(Records drawn from a dataset)
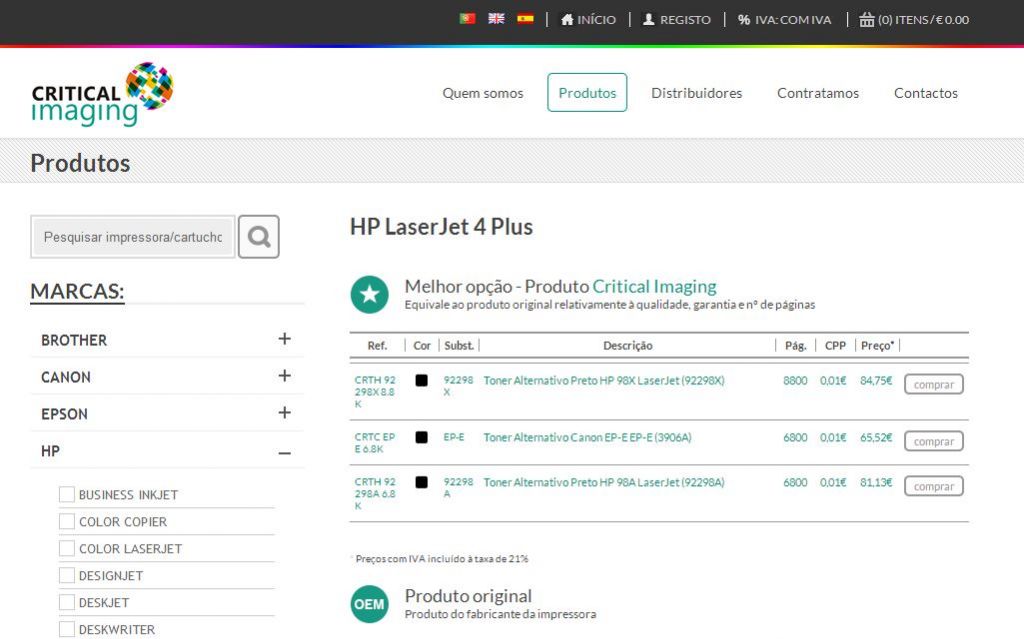Click black color swatch for 92298A toner
Screen dimensions: 1024x639
[421, 482]
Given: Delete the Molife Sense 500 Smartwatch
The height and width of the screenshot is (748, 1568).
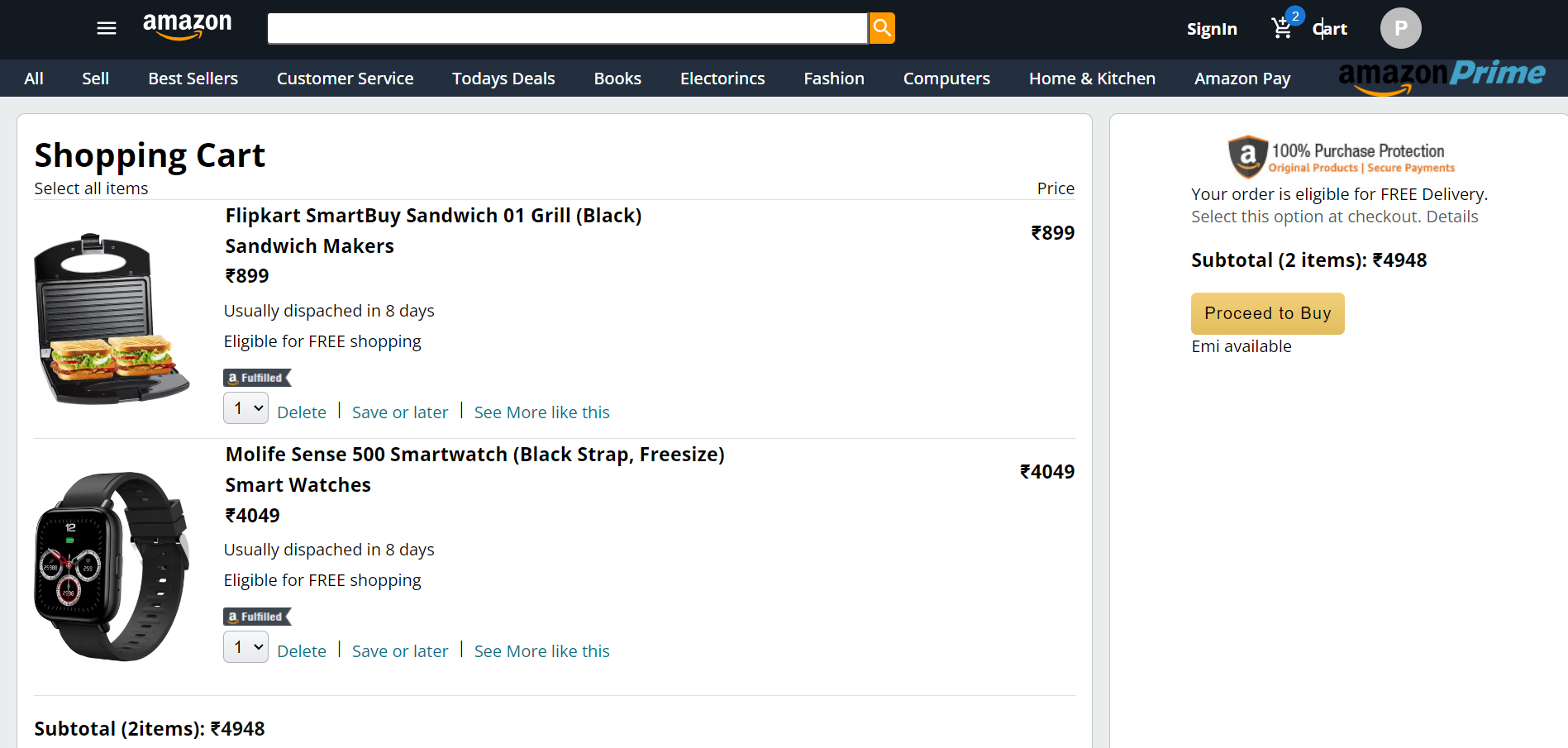Looking at the screenshot, I should point(302,650).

=== Exercise description ===
Word for word, give again the lines from the line with "The height and" through the end of the records above, with both ends included and the pictures left out.

=== Result ===
The height and width of the screenshot is (748, 1568).
Looking at the screenshot, I should point(302,650).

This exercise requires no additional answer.